Excerpt: University campuses — particularly those of the New Universities of the 1960s — are microcosmic representations of a society, where the holistically planned environment establishes the preconditions for the evolution of that society.
On the level of the individual and the collective, university campuses are thus examples of a total environment which contain the possibility of being didactic in their own right: informing behaviour and providing the formative conditions for individual self-realisation and collective action.
The fieldwork component of this thesis entailed a series of visits to postwar university campuses in the UK and US to record their physical composition. Primarily involving on-site sketches, photography and taking record of their spatial and architectural characteristics; this fieldwork aimed to extrapolate common features from each postwar campus to establish a retrospective architectural theory of the postwar campus. In the UK, this manifested most clearly in the campuses of the New Universities (eg York, UEA etc), where their large rural sites permitted unprecedented license to shape a radical 'map of learning'. In the US, campuses in urban environments (Chicago was taken as an exemplary location) permitted a heightened relationship between town and gown, and posited the campus as a vehicle for urban renewal. In all, 11 sites were visited of varying kinds, from conservative establishments in modern appearances; such as Churchill College, Cambridge, to existing campus expansion plans: such as the University of Leeds, to inner city de novo institutions; such as UIC, Chicago.
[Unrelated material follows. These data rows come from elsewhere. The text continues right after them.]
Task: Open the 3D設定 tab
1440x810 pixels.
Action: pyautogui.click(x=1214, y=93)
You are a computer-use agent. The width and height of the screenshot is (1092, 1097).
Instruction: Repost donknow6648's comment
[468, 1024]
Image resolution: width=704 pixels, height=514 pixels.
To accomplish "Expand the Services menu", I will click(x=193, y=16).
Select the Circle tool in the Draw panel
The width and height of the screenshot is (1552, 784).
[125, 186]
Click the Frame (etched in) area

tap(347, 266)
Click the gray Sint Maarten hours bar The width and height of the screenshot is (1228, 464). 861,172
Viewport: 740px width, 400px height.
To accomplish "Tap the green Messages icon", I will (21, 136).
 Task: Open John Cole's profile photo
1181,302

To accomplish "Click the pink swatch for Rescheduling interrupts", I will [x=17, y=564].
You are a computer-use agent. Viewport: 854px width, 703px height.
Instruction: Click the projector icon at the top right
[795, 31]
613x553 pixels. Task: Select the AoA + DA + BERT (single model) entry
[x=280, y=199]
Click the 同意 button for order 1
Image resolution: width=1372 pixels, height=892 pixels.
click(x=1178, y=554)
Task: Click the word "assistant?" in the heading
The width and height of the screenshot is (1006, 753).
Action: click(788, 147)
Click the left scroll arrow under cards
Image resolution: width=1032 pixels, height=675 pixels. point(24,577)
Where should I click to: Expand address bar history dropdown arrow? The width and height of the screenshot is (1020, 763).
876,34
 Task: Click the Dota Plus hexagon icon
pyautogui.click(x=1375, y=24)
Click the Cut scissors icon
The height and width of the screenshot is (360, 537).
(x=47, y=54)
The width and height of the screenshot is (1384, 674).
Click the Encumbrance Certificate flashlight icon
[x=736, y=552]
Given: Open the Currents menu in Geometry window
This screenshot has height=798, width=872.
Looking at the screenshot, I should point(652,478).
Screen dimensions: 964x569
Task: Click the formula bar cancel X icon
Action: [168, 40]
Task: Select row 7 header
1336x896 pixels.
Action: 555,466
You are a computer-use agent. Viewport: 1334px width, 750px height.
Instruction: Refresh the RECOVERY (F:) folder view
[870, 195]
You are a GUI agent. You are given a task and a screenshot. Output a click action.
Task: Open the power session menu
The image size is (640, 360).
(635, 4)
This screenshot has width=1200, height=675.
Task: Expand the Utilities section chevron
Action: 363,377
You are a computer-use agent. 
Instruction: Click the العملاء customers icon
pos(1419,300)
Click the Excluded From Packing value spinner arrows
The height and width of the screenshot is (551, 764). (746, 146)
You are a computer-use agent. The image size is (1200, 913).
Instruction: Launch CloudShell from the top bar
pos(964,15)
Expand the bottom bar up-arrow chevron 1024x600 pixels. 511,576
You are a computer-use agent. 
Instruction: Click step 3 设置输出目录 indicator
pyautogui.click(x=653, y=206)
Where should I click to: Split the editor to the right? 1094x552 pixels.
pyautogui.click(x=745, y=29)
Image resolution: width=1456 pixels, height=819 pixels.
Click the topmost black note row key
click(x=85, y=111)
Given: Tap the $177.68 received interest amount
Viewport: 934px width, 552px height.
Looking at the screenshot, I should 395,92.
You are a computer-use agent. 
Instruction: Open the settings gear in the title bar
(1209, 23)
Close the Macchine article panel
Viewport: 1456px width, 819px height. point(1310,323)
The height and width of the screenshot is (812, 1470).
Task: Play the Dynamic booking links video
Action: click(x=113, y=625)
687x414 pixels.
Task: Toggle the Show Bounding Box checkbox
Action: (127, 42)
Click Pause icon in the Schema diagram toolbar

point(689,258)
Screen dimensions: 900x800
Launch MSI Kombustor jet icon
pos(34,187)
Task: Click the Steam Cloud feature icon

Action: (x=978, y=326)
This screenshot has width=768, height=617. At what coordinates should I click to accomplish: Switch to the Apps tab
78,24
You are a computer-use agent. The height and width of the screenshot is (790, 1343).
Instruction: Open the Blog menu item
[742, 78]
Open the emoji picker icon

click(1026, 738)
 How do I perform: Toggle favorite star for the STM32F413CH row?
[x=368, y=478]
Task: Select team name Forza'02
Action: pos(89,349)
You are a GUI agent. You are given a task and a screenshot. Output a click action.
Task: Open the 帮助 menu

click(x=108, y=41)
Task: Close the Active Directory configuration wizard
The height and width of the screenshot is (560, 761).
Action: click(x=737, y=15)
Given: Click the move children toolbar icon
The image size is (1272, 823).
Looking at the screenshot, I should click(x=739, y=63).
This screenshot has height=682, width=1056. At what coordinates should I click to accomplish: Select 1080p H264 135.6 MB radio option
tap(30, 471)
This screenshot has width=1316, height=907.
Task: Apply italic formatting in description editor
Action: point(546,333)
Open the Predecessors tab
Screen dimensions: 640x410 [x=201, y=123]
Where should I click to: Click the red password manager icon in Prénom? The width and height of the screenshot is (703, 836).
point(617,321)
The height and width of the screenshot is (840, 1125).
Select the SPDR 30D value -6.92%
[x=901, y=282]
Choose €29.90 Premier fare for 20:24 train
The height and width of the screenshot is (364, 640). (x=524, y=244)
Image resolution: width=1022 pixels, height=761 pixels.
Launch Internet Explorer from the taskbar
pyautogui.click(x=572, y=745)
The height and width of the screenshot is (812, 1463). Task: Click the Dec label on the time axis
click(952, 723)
Over this fieldwork I aimed to visit a variety of different postwar universities to examine the extremes of university and campus-planning logic, however remarkable international consensus in what constituted modern higher education was apparent, reified through the form of the campus. It was clear that international modernism had established a universal campus language with local inflections. In the concluding period of this course, one particular case study will serve as a site for design interventions in a 'post-university' campus, examining creative reuse strategies for a defunct campus in Manchester. This design will draw upon the universal campus language which is set out in the thesis component of this course, employing it as a lodestar for an approach to reprogramme the campus beyond the university.
University campuses visited between Spring - Winter 2021, case study reports for each campus are found below:
08 UMIST, Manchester (1960) - subject of further study
Limitations of Study: due to the covid-19 pandemic and the coincidence of this fieldwork with university vacations many of the campuses visited were done so without students present. Whilst this enabled relatively unencumbered access around the campus, human activity was largely absent, which proved to be a key determinant in the conception of the campus. As such, this thesis focusses more upon the architectural and urban composition of the campus than the potential implications on individual and collective action and sociology.